To explain why the algorithm always works, we need to find an inductive invariant. The TLC model checker can help with this, by presenting examples of unreachable states that satisfy the invariant but don't preserve it after taking a step. We must add constraints to explain why these states are invalid. This was easy for the Integrity invariant, which explains why we never receive incorrect data, but I found it much harder to prove that the system cannot deadlock. I suspect that the original designer of a system would find this step easy, as presumably they already know why it works.

Once we have found an inductive invariant, we can write a formal machine-checked proof that the invariant is always true. Although TLAPS doesn't allow us to prove liveness properties directly, I was able to prove various interesting things about the algorithm: it doesn't deadlock; when the sender is blocked, the receiver can read everything that has been sent; and when the receiver is blocked, the sender can fill the entire buffer.

Writing formal proofs is a little tedious, largely because TLA is an untyped language. However, there is nothing particularly difficult about it, once you know how to work around various limitations of the proof checkers.

You might imagine that TLA would only work on very small programs like libvchan, but this is not the case. It's just a matter of deciding what to specify in detail. For example, in this specification I didn't give any details about how ring buffers work, but instead used a single Buffer variable to represent them. For a specification of a larger system using vchan, I would model each channel using just Sent and Got and an action that transferred some of the difference on each step.
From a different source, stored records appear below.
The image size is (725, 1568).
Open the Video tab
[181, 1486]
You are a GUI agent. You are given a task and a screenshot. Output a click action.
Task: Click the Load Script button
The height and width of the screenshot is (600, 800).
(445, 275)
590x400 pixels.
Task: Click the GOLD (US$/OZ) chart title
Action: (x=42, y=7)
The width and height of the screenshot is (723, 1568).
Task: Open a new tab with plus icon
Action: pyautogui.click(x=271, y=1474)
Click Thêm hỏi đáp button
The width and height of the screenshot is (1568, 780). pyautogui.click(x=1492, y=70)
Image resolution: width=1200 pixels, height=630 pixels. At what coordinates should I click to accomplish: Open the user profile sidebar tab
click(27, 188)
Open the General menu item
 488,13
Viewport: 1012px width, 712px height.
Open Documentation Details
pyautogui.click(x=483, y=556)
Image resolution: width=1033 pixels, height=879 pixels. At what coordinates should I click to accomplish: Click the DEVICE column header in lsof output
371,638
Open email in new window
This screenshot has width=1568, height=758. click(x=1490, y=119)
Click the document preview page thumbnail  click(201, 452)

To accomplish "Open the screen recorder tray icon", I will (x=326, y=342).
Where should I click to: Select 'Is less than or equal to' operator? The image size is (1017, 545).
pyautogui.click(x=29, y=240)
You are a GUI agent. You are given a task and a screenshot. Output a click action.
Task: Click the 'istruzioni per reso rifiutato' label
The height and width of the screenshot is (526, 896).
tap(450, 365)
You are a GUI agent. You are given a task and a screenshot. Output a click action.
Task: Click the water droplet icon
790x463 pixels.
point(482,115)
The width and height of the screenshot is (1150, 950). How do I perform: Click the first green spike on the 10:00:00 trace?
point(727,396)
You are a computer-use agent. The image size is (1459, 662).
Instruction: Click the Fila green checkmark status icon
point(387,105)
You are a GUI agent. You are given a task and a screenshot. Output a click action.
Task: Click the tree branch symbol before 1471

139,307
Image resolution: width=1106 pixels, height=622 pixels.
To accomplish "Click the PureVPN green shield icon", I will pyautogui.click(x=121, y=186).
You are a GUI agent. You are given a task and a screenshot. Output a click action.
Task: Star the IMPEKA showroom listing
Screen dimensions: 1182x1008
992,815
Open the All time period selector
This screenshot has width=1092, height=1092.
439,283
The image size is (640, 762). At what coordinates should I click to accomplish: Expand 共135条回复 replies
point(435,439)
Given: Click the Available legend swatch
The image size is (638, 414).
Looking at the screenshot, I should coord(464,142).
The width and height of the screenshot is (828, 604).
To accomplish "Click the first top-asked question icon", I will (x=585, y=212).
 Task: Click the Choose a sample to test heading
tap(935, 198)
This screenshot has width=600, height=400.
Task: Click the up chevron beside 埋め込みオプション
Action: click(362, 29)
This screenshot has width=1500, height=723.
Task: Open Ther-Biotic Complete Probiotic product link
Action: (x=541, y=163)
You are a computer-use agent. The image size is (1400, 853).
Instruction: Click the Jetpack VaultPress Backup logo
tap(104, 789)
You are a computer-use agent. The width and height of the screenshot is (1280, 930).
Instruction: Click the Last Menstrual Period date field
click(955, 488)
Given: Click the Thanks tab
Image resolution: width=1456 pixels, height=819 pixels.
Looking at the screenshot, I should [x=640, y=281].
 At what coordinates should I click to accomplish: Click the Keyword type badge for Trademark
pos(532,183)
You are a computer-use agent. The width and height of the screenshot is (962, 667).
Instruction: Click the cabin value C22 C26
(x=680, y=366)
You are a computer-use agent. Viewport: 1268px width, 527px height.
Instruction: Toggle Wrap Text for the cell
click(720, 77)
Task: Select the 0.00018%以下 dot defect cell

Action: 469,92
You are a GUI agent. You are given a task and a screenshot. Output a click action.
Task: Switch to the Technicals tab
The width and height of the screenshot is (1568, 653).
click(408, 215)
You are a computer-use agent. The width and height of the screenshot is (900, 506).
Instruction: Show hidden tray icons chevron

The TLA Toolbox has some rough edges. The ones I found most troublesome were: the keyboard shortcuts frequently stop working; when a temporal property is violated, it doesn't tell you which one it was; and the model explorer tooltips appear right under the mouse pointer, preventing you from scrolling with the mouse wheel. It also likes to check its "news feed" on a regular basis. It can't seem to do this at the same time as other operations, and if you're in the middle of a particularly complex proof checking operation, it will sometimes suddenly pop up a box suggesting that you cancel your job, so that it can get back to reading the news.

However, it is improving. In the latest versions, when you get a syntax error, it now tells you where in the file the error is. And pressing Delete or Backspace while editing no longer causes it to crash and lose all unsaved data. In general I feel that the TLA Toolbox is quite usable now. If I were designing a new protocol, I would certainly use TLA to help with the design.

TLA does not integrate with any language type systems, so even after you have a specification you still need to check manually that your code matches the spec. It would be nice if you could check this automatically, somehow.

One final problem is that whenever I write a TLA specification, I feel the need to explain first what TLA is. Hopefully it will become more popular and that problem will go away.

Update 2019-01-10: Marek Marczykowski-Górecki told me that the state model for network devices is the same as the one for block devices, which is documented in the blkif.h block device header file, and provided libvirt debugging help - so the bug is now fixed!